There are some promising signs in the trend of house prices as well. Although house prices have continued to fall year-over-year, the pace of decline has slowed notably and the month-over-month readings have shown increases for three months now. National house prices fell less than 1 percent for the year ending in March. With the exception of the period around the 2010 first-time homebuyer tax credit, this year-over-year decline was the smallest since early 2007. Moreover, according to CoreLogic data, home prices have risen in more cities lately than they have fallen. Indeed, over 45 percent of cities saw their home prices rise more than 1 percent in the past three months, the most since early 2006.

These modest improvements in house prices can only be sustained if the demand for homes strengthens or the supply of homes for sale falls to meet weak demand.

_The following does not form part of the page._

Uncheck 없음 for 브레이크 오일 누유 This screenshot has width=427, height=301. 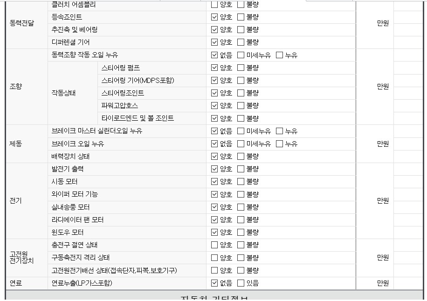tap(214, 144)
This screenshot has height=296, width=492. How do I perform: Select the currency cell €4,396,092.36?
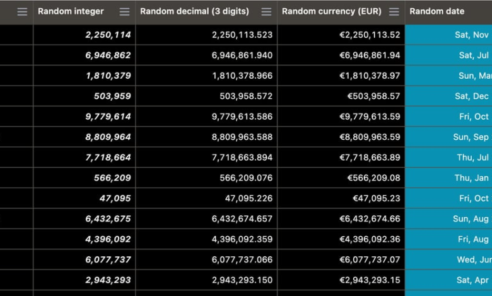coord(341,239)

My Realtor friends have taught me that when inventories of houses for sale reach a level equal to six months of sales, then markets are usually in rough balance, meaning that levels below six months tend to favor sellers and those above six months favor buyers. My economist colleagues talk about much the same concept--using, as they so often do, a vocabulary that may not be familiar to others. In particular, they think about the idea of equilibrium prevailing in a market, so that prices are roughly stable. And, indeed, just as the inventory of existing homes for sale nationally has approached six months of sales, we have seen a leveling of prices suggesting that some equilibrium is being achieved, albeit at low levels. Of course, as Realtors know very well, these national data mask some significant differences in individual markets. Inventory in some markets is reportedly quite tight, including some markets such as Miami and Phoenix where the level of past due loans and loans in the process of foreclosure is still quite high. For me, this calls into question the notion that housing prices cannot stabilize until the foreclosure pipeline is worked off. I believe that this reduction in inventory, even in the face of a steady supply of foreclosed homes, is a result of a sharp contraction in normal homeowner activity and an equally sharp expansion of investor activity. Certainly, as prices fell, many existing homeowners withdrew their homes from the market either because they were unwilling to sell at low prices or because they were unable to sell if they could not receive enough money from the sale to pay off their mortgages.

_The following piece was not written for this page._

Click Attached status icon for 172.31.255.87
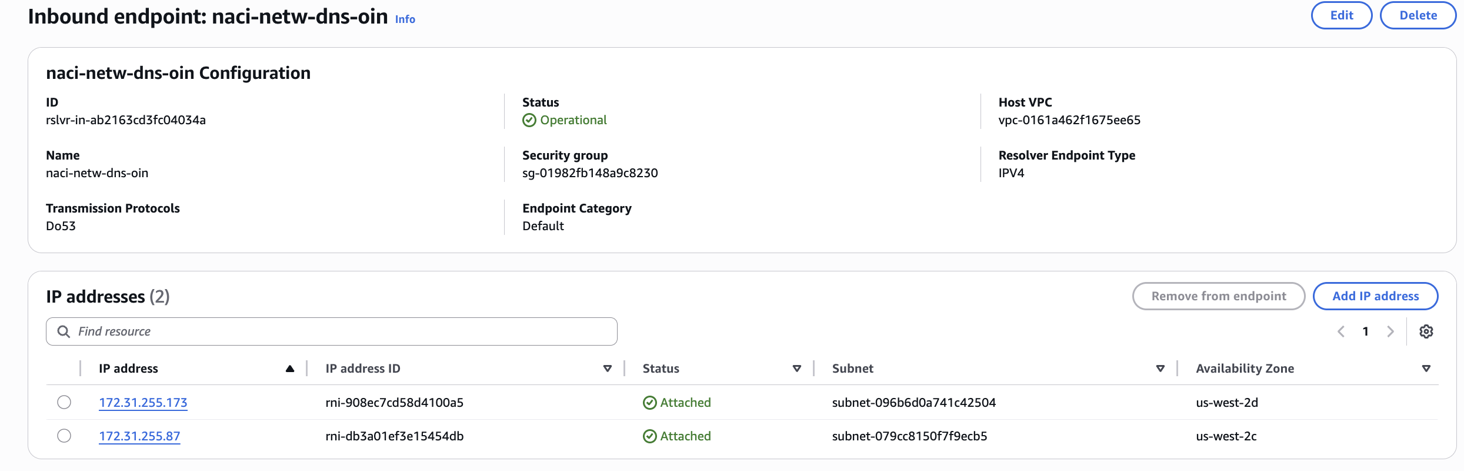pyautogui.click(x=649, y=436)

At the same time, a significant portion of the inventory has been absorbed by investors attracted by low prices and increasing rental rates. So far, the investors purchasing single-family properties have been primarily small investors who have had difficulties obtaining financing to purchase more than a handful of properties. Recently, however, anecdotes have been proliferating about investors establishing entities to purchase and manage a larger number of properties--on the order of several hundred to several thousand of them. In addition, pilot programs are currently under way to solicit larger‑scale investor interest in properties owned by Fannie Mae and Freddie Mac. If successful, these programs could act to simultaneously reduce the number of distressed sales and meet the elevated demand for rental housing.

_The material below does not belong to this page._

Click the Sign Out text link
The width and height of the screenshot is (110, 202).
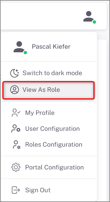click(38, 190)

Recent indicators of housing construction activity have also been somewhat encouraging. Housing starts and permits have edged up from very low levels, and builders' and Realtors' ratings of housing market conditions have stepped up a fair bit. In addition, multifamily starts have risen steadily, likely in response to higher apartment demand and falling vacancy rates.

Demand for Housing
Notwithstanding these signs of improvement in the housing market, demand for owner-occupied housing remains stubbornly tepid. An important driver of housing demand is household formation. Although household formation typically falls during economic downturns, it has been especially weak this time around. Since 2007, household formation has been running at three-fourths of its normal rate of about 1 million households per year. In addition, many potential homebuyers are delaying home purchases because they are worried about their income or employment prospects. Others look at declining house prices and either conclude that they can wait and buy at a lower price or fear that if they do buy, they might lose their home equity. Even so, the drag of these factors on housing demand should begin to wane as the gradual recovery in the labor market progresses and house prices stabilize.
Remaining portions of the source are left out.